For reasons I won't go into, this worked fine on the original architectures
(i386 and x86_64) but not on ppc64 and ia64.  The architectures got out of sync
(and RHEL4 got out of sync with the mainline kernel, apparently), and a
subsequent change to Kprobes changed this harmless mistake to a fatal one.

Correct practice is to call kprobe_flush_task() from do_exit() (via
exit_thread()), but not from do_execve() (via flush_thread()).  The patch
associated with comment #2 fixes this in the mainline kernel, and the patch in
#6 (but not #3, apparently) fixes this in RHEL4 U3.

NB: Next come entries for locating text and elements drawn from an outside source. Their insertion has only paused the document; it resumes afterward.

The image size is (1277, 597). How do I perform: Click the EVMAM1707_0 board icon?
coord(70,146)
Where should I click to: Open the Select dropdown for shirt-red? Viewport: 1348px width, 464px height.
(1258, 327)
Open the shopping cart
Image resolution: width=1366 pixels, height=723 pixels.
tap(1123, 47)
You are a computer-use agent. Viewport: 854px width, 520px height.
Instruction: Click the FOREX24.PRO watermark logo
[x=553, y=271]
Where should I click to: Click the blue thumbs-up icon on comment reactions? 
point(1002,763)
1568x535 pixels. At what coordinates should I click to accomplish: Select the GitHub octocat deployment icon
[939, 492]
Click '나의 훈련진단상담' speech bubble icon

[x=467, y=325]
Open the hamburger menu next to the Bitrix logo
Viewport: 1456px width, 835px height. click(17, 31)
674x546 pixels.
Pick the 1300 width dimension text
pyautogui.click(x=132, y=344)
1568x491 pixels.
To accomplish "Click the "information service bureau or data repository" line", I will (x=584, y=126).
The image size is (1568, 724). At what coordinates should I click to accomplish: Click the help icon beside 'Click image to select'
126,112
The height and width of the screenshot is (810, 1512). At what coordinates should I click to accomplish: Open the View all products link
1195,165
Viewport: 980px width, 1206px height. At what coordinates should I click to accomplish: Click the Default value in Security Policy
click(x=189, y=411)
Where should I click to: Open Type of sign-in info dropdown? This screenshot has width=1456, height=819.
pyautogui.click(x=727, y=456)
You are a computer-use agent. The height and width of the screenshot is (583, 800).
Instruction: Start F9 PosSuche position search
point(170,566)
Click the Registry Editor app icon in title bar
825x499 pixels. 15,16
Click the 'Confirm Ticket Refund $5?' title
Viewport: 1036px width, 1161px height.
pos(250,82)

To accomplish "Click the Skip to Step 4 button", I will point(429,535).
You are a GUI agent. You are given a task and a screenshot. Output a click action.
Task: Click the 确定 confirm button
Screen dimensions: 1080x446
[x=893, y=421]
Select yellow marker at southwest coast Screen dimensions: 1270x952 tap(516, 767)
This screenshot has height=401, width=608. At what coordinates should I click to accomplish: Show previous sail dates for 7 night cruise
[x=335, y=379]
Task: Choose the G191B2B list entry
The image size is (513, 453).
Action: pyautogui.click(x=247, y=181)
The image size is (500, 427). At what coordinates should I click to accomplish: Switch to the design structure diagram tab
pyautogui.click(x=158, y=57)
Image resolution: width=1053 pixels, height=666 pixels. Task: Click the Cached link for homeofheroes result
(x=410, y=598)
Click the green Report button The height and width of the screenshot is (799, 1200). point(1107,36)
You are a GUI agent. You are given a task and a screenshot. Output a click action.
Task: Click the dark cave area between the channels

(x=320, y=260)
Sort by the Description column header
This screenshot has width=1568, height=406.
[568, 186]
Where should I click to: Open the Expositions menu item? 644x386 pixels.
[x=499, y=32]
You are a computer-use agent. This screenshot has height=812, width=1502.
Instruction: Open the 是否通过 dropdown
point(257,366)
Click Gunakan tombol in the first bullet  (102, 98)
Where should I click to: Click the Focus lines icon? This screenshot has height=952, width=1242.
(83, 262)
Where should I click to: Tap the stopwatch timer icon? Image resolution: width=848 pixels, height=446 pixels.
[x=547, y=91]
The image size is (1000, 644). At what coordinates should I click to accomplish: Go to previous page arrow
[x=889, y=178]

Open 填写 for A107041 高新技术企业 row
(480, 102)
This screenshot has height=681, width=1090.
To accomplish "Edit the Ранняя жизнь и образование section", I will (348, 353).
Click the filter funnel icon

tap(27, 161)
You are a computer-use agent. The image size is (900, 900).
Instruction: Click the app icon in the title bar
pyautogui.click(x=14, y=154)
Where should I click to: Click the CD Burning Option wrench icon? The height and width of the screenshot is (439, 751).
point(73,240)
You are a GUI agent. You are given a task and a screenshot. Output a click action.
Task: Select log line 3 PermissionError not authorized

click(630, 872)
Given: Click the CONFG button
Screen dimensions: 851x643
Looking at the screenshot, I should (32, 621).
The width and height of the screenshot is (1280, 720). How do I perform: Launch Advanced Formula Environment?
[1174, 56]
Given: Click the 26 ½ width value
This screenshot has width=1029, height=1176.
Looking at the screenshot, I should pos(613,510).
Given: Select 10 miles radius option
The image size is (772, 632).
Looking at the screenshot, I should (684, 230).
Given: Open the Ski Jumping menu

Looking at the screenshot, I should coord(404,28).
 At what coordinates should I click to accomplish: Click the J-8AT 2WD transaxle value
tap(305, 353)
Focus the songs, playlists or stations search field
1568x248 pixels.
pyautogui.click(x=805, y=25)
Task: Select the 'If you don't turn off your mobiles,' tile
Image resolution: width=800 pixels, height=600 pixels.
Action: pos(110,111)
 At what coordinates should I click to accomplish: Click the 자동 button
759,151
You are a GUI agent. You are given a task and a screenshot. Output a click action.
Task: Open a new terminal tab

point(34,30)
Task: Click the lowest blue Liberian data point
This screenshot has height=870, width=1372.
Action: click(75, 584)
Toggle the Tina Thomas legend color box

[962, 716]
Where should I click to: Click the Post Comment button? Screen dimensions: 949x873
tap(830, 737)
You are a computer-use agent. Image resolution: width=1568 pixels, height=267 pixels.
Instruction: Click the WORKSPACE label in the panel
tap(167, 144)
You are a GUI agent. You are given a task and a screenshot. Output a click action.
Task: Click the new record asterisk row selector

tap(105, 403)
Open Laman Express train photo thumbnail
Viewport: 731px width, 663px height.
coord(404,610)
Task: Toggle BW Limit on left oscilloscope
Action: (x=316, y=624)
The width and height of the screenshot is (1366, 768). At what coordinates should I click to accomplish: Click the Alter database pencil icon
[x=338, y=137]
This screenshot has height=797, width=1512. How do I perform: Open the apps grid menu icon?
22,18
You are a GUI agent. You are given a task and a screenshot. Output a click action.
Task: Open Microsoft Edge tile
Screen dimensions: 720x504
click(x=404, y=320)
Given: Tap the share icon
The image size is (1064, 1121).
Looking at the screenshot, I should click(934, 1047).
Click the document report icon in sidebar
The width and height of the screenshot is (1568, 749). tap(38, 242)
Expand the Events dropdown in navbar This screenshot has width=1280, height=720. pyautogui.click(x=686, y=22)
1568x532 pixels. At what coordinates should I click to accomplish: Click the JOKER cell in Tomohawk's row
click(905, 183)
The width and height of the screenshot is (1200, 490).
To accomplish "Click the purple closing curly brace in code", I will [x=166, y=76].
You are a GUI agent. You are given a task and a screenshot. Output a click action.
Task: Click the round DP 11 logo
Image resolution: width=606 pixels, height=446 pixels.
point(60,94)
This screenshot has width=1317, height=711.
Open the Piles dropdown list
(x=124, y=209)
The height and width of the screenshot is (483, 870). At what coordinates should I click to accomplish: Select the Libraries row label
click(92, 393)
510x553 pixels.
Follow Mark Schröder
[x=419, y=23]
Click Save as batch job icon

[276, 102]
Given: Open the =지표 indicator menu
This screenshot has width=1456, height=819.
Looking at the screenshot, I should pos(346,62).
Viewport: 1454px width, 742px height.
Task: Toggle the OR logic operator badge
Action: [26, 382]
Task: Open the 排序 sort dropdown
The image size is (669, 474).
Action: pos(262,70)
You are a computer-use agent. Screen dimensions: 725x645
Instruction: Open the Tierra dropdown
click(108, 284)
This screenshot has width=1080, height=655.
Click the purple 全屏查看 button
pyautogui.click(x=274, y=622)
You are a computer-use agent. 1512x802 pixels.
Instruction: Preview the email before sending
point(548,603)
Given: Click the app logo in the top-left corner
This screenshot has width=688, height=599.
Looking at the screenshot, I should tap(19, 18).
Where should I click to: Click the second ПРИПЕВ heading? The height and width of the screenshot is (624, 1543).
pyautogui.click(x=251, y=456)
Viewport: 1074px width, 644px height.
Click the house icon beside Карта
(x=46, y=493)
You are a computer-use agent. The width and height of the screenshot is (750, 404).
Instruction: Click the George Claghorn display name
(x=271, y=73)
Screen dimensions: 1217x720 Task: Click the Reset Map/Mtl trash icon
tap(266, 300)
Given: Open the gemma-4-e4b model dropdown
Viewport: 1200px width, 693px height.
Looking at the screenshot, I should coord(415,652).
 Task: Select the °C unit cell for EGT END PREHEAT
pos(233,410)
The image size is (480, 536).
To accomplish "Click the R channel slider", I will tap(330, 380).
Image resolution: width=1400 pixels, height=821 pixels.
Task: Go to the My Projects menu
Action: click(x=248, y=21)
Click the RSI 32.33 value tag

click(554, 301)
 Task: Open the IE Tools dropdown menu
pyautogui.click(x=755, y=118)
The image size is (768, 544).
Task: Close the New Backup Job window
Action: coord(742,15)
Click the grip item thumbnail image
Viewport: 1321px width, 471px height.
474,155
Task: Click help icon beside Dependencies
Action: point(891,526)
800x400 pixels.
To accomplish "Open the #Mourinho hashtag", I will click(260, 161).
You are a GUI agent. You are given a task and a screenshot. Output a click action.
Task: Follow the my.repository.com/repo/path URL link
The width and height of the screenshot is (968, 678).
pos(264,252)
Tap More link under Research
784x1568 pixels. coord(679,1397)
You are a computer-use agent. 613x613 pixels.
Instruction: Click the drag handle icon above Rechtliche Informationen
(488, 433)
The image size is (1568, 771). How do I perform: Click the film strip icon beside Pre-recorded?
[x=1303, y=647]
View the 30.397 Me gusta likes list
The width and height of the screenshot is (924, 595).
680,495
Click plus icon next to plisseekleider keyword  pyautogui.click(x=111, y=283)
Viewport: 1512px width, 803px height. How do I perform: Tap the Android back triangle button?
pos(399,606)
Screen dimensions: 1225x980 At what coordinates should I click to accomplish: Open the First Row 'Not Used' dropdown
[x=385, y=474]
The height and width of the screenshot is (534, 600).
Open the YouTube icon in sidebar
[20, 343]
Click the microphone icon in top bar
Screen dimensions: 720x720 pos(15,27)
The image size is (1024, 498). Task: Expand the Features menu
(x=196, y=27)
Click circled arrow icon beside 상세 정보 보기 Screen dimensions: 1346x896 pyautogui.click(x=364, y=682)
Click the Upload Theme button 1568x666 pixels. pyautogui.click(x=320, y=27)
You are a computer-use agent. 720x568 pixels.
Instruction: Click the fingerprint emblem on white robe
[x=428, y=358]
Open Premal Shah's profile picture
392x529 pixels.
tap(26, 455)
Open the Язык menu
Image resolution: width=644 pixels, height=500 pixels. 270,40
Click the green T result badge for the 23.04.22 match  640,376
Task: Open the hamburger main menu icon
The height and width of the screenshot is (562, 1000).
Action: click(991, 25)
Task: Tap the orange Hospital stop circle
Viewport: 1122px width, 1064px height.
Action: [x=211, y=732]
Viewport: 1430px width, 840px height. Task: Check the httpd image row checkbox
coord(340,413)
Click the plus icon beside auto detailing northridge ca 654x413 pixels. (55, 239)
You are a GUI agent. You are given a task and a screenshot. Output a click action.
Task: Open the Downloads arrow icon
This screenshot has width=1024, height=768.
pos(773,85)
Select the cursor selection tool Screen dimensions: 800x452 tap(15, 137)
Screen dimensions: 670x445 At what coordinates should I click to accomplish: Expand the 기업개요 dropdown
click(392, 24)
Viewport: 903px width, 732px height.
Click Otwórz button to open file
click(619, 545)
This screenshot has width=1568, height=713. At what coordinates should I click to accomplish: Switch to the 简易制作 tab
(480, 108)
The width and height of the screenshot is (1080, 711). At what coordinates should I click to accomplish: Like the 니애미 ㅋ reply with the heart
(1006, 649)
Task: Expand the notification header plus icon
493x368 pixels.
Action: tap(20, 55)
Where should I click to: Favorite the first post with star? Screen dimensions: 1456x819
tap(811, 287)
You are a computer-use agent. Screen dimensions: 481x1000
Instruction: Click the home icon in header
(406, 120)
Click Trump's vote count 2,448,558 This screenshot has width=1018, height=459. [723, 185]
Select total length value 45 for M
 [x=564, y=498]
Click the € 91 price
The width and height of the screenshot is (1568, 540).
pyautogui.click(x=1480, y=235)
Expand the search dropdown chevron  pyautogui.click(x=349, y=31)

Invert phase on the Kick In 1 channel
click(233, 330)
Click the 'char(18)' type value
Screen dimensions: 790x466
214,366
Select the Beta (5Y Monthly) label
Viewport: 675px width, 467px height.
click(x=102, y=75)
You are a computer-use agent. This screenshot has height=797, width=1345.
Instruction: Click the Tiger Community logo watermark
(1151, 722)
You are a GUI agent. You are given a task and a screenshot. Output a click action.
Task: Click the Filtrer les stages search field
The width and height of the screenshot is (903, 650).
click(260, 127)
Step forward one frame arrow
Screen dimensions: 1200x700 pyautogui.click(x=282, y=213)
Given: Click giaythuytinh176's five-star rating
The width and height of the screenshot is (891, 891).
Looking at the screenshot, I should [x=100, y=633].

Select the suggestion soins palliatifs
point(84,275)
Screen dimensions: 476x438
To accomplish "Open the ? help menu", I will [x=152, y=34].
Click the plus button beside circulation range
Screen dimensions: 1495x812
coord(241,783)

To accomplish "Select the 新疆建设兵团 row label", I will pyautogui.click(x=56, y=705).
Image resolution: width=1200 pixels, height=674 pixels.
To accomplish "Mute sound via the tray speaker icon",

Comment 8 Dave Anderson 2005-11-21 14:37:08 UTC
> The patch associated with comment #2 fixes this in the mainline kernel,
> and the patch in #6 (but not #3, apparently) fixes this in RHEL4 U3.

Ok -- before this can be proposed for RHEL4, we need absolute test
results running i686, x86_64, ppc64 and ia64 RHEL4 kernels.  

In this location:

  http://people.redhat.com/anderson/BZ_173304

are the following binary rpms:

  kernel-smp-2.6.9-22.20.EL.bz173304.i686.rpm
  kernel-hugemem-2.6.9-22.20.EL.bz173304.i686.rpm
  kernel-smp-2.6.9-22.20.EL.bz173304.x86_64.rpm
  kernel-2.6.9-22.20.EL.bz173304.ia64.rpm
  kernel-2.6.9-22.20.EL.bz173304.ppc64.rpm

and the associated src.rpm used to build them:

  kernel-2.6.9-22.20.EL.bz173304.src.rpm

and the patch in the src.rpm that was applied to 2.6.9-22.20.EL:

  linux-kernel-test.patch

Note that there are both smp and hugemem i686 kernels.  We need test
results from both i686 kernels, due to a major screw-up with the original
kprobes patch that caused the use of gdb breakpoints on a user application
to crash the hugemem kernel. 


Comment 9 Jim Keniston 2005-11-22 01:06:58 UTC
Testing is in progress using the kernels you provided.  What constitutes
"absolute" test results?

Comment 10 Dave Anderson 2005-11-22 13:39:11 UTC
Thanks Jim -- we appreciate the extra effort -- and just a "thumbs up" on
the 5 kernels provided will be fine.

It's just that we can't simply go with testing on upstream
kernels only, and we're a little gun-shy after getting burnt by
the kprobes/gdb/hugemem fiasco...


Comment 11 Jim Keniston 2005-11-22 23:00:50 UTC
We have installed and tested the kernels you provided on the appropriate
architectures:
i686 smp - kevinrs.com
i686 hugemem - kevinrs.com
ppc64 - hien.com
ia64 - anil.s.keshavamurthy
x86_64 - jkenisto.com

The rp.c test (from Comment #1) passed on all architectures.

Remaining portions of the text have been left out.